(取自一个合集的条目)
___
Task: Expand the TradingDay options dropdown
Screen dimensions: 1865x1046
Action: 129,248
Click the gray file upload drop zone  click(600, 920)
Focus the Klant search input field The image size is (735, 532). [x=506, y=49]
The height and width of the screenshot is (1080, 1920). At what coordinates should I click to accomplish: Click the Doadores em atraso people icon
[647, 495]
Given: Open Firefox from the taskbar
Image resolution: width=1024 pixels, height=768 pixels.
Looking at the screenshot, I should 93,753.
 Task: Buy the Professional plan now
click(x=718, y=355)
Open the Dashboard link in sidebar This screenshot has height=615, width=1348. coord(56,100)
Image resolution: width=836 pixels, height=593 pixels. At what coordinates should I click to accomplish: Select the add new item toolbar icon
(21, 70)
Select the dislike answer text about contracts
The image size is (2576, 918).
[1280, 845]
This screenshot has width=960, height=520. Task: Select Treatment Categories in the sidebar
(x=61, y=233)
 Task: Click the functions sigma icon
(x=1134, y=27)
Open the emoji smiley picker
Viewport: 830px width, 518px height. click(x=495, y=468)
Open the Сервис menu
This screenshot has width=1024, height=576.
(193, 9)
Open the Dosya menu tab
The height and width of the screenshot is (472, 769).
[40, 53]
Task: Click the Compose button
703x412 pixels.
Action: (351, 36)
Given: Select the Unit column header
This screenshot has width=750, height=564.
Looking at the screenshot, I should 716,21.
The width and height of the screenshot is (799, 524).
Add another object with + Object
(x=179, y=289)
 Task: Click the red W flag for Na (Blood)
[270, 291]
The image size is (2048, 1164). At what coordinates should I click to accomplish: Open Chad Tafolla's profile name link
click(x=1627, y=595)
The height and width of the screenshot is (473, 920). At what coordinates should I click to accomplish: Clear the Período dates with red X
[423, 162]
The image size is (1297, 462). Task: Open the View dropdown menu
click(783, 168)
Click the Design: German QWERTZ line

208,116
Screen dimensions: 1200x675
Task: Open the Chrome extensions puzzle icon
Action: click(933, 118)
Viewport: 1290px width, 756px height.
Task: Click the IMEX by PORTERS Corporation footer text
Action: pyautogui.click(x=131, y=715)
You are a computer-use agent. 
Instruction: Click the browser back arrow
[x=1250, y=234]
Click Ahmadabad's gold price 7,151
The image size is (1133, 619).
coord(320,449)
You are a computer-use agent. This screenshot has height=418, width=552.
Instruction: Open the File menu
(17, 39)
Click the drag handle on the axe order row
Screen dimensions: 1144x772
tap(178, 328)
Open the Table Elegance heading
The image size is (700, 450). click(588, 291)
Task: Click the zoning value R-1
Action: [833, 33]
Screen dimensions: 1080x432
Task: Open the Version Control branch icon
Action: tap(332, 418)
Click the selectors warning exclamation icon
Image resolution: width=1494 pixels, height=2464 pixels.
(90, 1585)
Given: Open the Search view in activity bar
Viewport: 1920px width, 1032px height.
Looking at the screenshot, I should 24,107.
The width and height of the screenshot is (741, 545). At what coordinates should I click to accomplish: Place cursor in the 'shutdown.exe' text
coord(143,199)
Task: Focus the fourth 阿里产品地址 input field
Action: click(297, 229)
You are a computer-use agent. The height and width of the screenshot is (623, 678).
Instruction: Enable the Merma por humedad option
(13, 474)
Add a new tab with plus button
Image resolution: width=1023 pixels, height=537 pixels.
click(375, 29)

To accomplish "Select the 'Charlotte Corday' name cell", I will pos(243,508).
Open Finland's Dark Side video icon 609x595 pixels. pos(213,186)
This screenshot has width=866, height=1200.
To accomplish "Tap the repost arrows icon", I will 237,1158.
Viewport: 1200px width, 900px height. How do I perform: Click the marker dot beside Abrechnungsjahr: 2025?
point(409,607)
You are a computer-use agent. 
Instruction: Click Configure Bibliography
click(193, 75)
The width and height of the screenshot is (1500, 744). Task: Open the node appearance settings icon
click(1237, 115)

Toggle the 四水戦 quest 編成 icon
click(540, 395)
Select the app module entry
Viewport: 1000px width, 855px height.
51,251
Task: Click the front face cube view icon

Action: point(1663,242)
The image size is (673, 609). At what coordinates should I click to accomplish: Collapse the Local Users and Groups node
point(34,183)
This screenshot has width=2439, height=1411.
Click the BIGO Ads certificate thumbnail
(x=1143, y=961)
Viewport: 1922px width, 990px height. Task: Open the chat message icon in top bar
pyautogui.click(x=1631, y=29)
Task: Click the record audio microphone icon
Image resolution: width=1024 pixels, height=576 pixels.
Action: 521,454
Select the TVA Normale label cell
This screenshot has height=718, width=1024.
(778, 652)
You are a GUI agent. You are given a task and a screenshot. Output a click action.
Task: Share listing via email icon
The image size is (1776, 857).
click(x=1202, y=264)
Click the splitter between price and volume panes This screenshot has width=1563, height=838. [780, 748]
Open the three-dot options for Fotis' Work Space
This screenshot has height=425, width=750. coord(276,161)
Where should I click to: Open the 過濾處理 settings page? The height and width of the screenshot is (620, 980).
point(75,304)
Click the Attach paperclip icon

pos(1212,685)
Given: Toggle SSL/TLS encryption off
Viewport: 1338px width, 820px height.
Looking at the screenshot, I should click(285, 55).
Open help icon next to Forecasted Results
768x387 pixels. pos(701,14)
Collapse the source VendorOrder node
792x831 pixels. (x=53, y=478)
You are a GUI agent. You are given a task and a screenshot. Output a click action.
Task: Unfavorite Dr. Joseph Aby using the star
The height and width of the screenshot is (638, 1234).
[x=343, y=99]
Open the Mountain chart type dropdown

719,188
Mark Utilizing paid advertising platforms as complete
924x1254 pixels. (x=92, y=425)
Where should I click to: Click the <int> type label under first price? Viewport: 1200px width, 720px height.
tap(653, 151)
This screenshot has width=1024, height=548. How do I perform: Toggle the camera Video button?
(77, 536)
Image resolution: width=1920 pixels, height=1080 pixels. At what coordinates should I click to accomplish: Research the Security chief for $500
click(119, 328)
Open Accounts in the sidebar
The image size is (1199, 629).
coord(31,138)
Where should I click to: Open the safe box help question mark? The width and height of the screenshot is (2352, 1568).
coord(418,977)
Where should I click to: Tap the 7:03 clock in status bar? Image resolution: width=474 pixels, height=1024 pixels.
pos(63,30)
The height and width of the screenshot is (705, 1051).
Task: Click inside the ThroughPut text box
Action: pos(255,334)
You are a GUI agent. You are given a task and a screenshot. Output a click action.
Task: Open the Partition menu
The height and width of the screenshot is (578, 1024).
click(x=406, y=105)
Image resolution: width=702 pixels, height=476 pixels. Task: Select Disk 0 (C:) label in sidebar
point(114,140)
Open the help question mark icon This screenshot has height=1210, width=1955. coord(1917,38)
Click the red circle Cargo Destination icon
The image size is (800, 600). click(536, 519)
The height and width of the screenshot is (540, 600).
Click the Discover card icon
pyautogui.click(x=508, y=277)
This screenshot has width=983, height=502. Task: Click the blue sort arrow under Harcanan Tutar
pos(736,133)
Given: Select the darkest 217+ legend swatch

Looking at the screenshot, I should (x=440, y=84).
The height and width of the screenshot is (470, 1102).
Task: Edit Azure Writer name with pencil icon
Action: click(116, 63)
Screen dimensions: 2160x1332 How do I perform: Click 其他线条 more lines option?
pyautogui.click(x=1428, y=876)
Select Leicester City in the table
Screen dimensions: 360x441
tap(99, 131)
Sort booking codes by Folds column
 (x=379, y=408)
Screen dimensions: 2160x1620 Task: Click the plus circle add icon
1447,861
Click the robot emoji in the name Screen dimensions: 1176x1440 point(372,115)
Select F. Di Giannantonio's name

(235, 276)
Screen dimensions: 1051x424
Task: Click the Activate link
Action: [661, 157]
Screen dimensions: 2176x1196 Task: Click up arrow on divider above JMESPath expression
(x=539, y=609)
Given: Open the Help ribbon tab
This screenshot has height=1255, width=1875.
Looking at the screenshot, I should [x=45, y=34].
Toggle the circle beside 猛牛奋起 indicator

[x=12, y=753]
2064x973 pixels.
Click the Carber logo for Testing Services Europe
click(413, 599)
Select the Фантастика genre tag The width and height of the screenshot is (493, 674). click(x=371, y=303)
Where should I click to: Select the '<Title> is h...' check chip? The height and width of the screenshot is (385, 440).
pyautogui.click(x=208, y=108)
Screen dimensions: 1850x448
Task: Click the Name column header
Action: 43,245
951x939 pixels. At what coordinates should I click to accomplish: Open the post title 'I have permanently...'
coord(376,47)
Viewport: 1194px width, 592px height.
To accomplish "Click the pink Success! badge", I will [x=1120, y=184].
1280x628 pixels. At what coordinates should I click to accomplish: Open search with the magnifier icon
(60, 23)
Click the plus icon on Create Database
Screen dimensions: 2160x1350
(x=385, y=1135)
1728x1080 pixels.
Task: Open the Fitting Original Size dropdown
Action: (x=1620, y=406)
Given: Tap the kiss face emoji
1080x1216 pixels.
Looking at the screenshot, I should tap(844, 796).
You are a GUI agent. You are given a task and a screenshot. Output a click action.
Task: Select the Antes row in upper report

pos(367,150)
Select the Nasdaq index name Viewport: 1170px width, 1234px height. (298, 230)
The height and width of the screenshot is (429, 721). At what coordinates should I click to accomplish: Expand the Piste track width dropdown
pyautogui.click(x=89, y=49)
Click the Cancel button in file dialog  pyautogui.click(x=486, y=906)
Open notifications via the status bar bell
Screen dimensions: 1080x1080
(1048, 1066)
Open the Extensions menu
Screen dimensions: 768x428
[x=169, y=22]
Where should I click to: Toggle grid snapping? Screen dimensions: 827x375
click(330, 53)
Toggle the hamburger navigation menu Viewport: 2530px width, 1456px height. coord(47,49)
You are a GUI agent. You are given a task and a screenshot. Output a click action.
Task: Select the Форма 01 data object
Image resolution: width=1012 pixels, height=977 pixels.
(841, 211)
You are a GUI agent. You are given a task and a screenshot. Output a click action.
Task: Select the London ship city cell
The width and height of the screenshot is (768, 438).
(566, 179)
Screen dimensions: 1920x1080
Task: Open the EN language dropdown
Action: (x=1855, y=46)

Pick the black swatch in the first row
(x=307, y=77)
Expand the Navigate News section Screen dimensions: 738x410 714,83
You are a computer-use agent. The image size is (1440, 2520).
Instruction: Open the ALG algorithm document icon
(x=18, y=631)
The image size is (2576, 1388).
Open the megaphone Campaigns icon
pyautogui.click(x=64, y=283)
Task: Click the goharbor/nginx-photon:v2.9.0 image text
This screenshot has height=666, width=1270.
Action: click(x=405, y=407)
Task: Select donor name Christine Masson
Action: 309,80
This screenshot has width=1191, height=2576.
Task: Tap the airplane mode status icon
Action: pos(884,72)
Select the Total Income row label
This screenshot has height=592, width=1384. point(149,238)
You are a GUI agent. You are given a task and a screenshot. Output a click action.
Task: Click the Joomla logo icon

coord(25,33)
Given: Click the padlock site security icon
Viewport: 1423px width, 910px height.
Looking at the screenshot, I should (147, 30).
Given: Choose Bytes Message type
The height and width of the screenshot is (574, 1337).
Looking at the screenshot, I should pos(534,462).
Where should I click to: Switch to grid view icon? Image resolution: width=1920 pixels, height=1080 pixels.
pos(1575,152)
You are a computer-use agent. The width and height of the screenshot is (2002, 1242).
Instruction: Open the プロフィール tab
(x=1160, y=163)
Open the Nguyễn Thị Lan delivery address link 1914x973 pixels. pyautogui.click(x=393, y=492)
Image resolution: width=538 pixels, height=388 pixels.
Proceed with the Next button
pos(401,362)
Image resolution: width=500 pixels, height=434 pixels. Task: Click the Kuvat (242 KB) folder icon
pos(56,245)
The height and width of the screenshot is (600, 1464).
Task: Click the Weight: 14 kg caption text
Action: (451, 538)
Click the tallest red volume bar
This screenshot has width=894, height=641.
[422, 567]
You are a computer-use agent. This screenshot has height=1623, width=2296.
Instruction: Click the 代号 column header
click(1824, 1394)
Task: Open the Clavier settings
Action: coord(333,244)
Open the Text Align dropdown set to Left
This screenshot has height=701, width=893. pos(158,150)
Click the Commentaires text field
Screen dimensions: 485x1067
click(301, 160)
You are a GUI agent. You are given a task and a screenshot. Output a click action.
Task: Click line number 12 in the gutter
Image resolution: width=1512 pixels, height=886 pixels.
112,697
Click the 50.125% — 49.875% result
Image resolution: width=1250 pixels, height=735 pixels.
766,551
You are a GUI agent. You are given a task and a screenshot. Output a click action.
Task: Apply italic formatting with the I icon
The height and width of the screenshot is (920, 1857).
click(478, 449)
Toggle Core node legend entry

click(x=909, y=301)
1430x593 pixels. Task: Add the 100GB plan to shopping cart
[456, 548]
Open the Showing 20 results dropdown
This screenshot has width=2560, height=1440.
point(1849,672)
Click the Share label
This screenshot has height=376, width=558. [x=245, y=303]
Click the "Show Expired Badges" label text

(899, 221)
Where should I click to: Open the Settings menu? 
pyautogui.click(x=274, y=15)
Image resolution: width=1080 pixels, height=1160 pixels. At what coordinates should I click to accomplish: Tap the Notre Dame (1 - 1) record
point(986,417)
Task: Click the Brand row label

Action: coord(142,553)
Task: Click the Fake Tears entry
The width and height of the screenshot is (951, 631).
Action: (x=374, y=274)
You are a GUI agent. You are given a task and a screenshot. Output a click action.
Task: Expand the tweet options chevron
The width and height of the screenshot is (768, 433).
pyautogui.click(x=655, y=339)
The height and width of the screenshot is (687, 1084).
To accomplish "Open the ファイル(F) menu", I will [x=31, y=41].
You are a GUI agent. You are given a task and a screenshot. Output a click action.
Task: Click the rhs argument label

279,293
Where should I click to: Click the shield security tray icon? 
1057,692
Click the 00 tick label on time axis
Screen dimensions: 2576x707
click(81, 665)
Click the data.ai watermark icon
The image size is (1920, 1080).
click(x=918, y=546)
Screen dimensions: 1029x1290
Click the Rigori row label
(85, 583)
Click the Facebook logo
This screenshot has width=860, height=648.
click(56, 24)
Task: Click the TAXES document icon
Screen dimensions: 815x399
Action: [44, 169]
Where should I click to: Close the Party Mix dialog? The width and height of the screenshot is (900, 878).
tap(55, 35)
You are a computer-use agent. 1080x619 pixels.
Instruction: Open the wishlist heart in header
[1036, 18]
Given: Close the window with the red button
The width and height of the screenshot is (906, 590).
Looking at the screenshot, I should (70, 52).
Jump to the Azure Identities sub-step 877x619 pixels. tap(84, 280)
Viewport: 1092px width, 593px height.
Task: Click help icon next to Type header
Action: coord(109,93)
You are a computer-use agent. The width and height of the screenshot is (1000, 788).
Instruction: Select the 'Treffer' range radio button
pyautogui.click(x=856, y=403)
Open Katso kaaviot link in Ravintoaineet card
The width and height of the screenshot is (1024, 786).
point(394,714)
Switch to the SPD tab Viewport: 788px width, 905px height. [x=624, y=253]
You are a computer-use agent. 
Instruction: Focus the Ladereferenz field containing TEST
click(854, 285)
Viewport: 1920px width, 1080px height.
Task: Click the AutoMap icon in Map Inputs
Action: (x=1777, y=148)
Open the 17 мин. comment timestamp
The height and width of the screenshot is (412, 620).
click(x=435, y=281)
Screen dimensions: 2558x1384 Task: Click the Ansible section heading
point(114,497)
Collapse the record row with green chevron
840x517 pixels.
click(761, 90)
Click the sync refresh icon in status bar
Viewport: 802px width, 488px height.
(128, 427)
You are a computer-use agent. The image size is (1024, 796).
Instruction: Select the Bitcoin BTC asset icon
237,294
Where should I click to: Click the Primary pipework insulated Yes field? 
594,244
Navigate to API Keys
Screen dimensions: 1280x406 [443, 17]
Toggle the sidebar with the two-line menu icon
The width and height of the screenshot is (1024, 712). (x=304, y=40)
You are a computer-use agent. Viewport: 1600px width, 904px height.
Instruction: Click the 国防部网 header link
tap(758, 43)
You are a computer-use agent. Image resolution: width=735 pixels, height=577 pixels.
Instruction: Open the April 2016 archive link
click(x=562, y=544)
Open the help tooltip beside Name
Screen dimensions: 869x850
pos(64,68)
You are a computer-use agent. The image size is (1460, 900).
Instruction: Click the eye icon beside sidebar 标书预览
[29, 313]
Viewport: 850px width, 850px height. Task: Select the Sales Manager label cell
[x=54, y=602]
___
### 任务目标
请将从记录开头到含有“click(x=718, y=355)”的那一行（首尾两行都算在内）转换成编号列表，空行不要列入。

### 任务结果
1. Task: Expand the TradingDay options dropdown
2. Screen dimensions: 1865x1046
3. Action: 129,248
4. Click the gray file upload drop zone  click(600, 920)
5. Focus the Klant search input field The image size is (735, 532). [x=506, y=49]
6. The height and width of the screenshot is (1080, 1920). At what coordinates should I click to accomplish: Click the Doadores em atraso people icon
7. [647, 495]
8. Given: Open Firefox from the taskbar
9. Image resolution: width=1024 pixels, height=768 pixels.
10. Looking at the screenshot, I should 93,753.
11.  Task: Buy the Professional plan now
12. click(x=718, y=355)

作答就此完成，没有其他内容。